**What the exercise asks**
Whenever a line contains the string "dimensions", copy it out of the entries.

Stored data
------------------------------------------------
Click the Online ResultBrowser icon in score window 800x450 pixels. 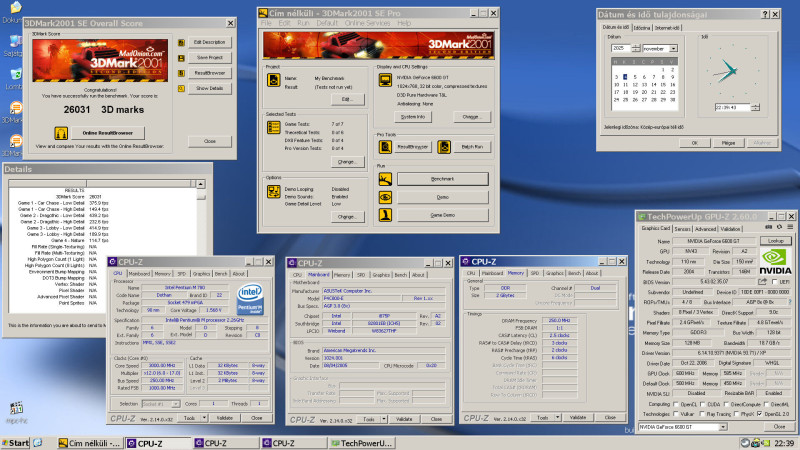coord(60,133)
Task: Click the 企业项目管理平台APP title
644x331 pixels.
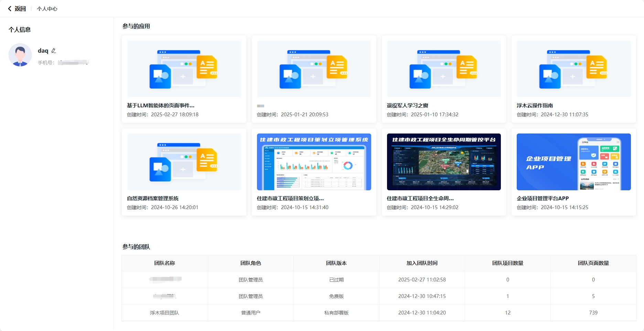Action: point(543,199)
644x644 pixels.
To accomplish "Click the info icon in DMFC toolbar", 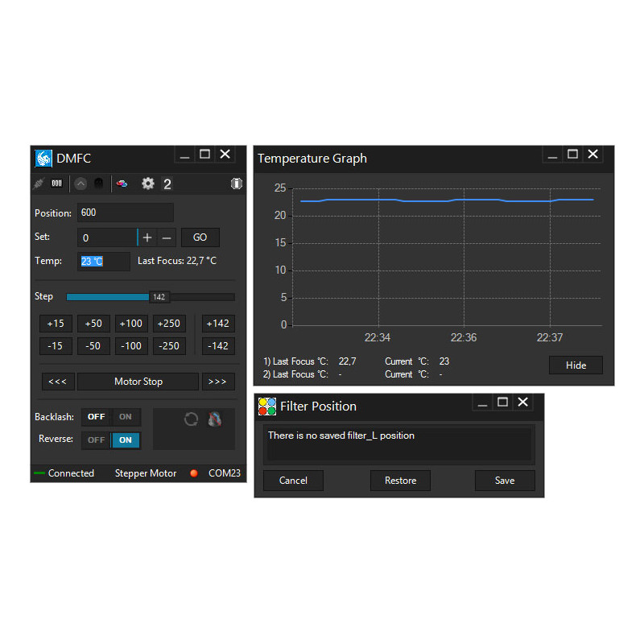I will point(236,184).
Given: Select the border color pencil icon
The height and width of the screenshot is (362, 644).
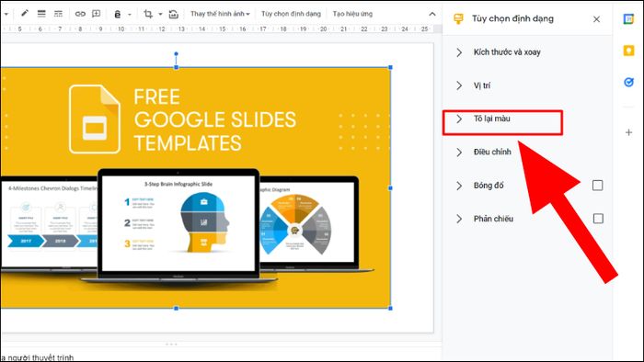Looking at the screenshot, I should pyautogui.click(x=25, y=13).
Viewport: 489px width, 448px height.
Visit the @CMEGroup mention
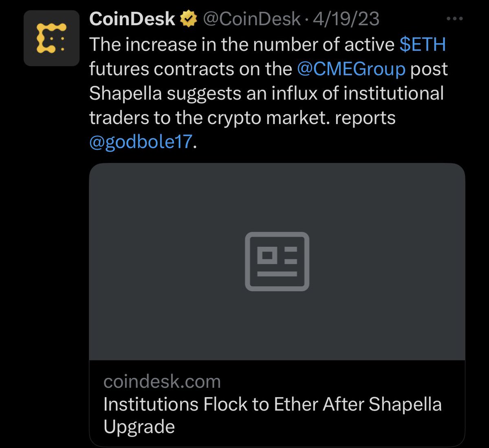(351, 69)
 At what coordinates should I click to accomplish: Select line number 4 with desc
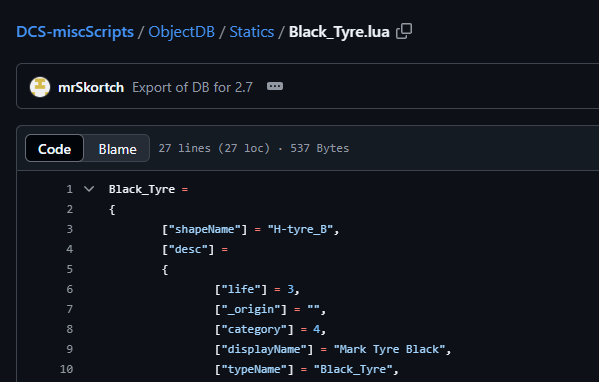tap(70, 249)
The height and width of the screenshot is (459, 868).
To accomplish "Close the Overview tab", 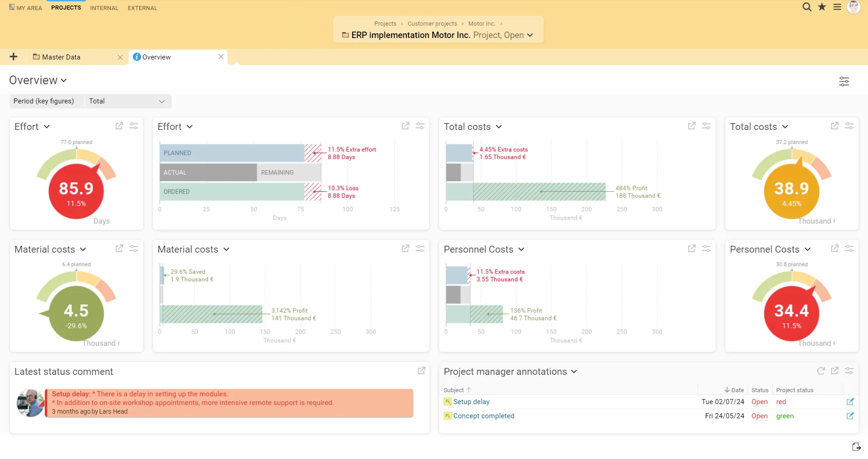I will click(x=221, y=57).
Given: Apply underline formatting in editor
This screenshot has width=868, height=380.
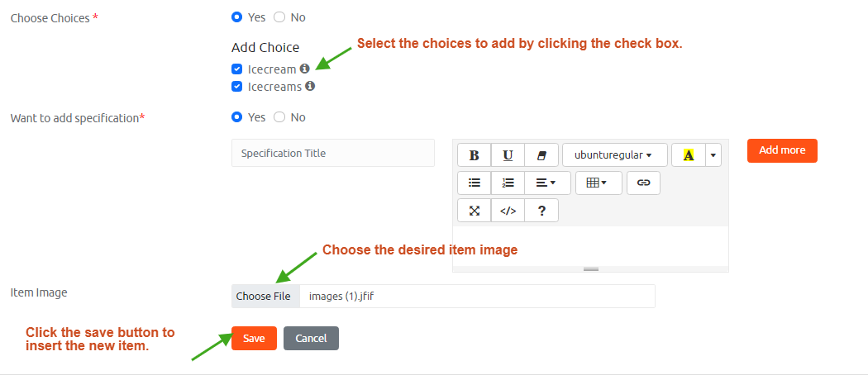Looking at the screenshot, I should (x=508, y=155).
------------------------------------------------
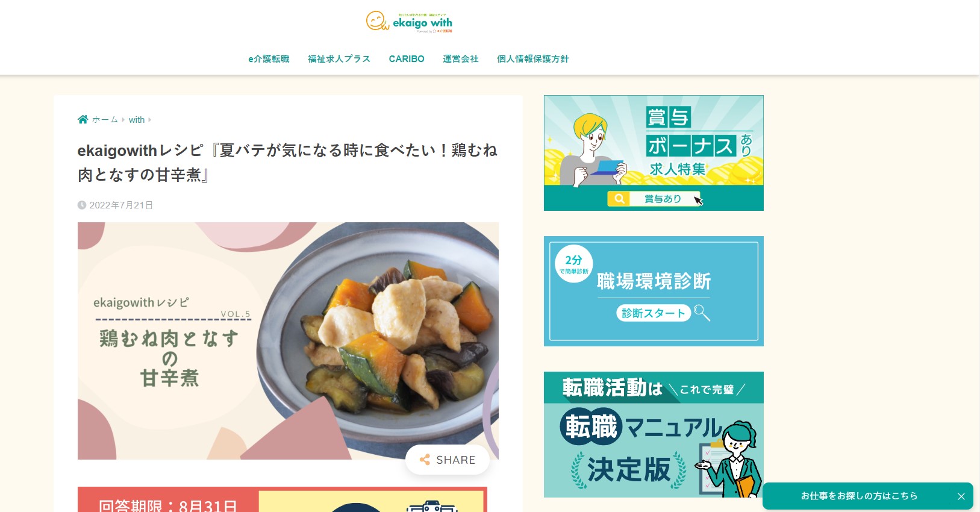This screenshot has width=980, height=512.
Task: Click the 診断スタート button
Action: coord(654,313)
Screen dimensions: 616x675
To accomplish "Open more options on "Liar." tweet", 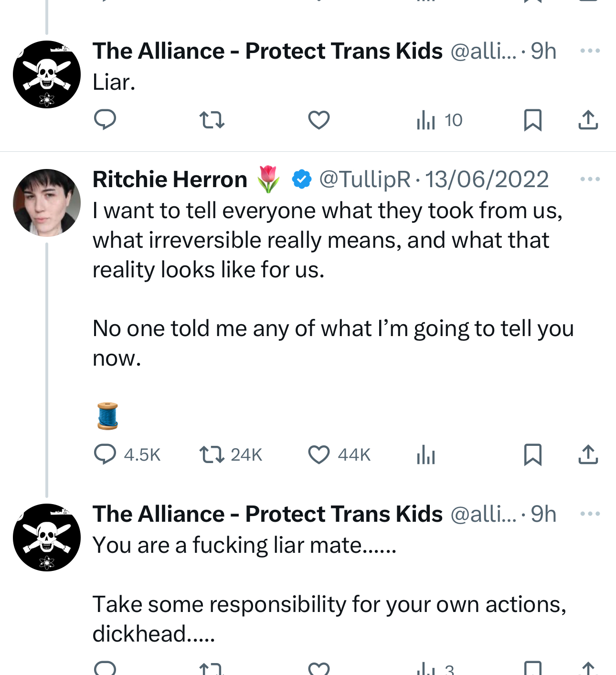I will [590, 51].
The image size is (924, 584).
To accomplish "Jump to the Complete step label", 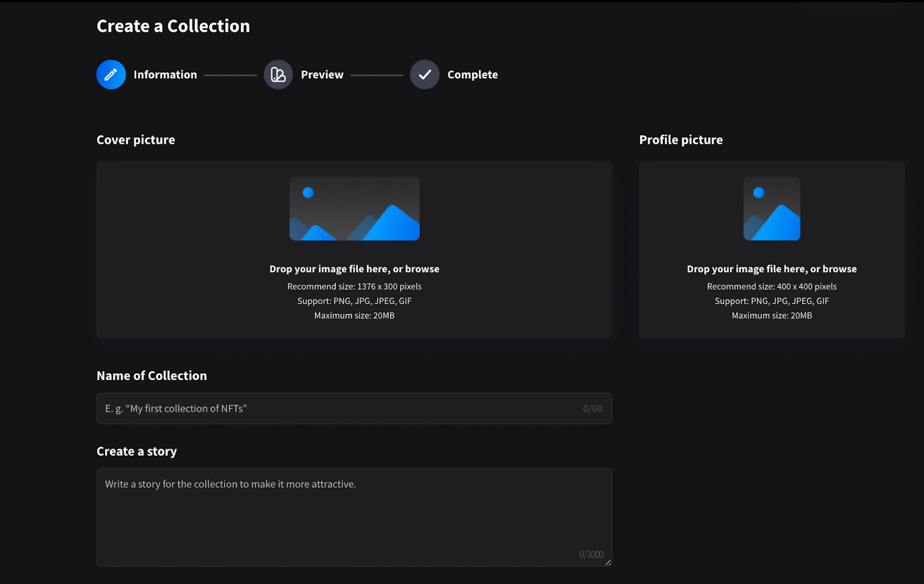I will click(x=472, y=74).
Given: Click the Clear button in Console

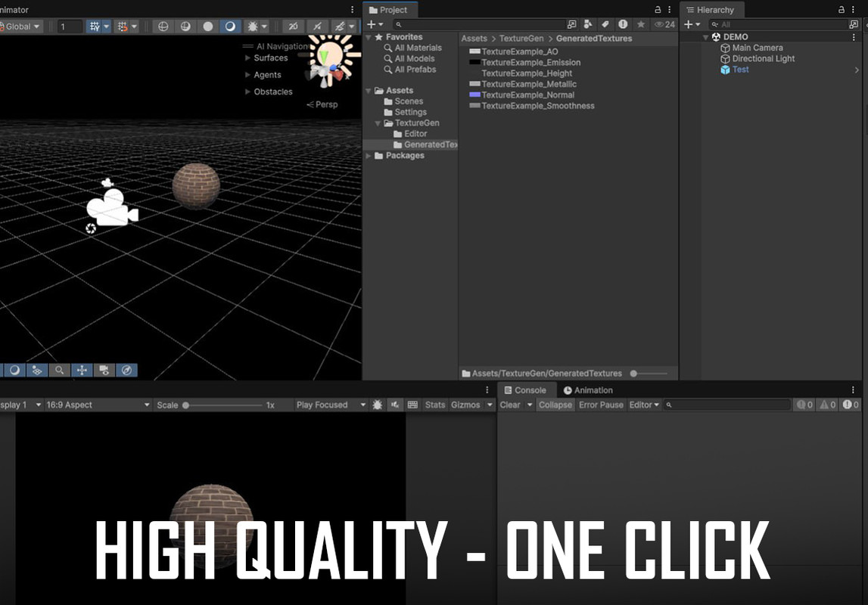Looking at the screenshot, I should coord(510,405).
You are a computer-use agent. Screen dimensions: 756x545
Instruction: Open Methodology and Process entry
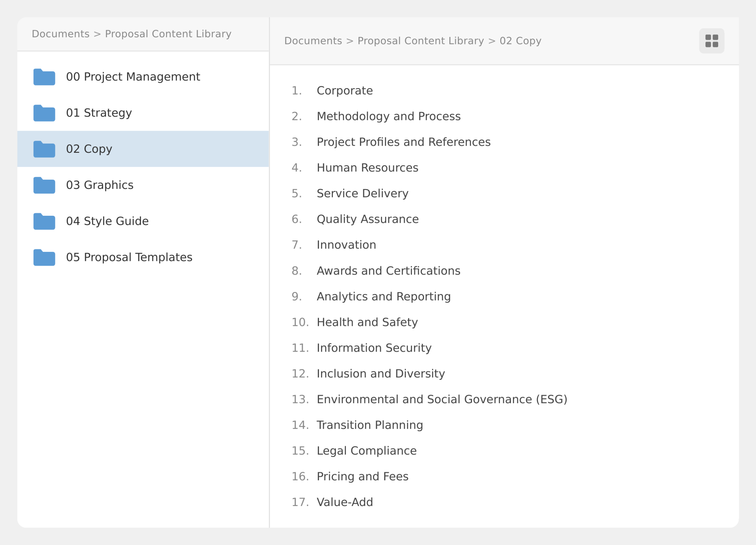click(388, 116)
------------------------------------------------
**Result of this task**
Screen dimensions: 616x675
You are a computer-use agent. Screen dimensions: 756x545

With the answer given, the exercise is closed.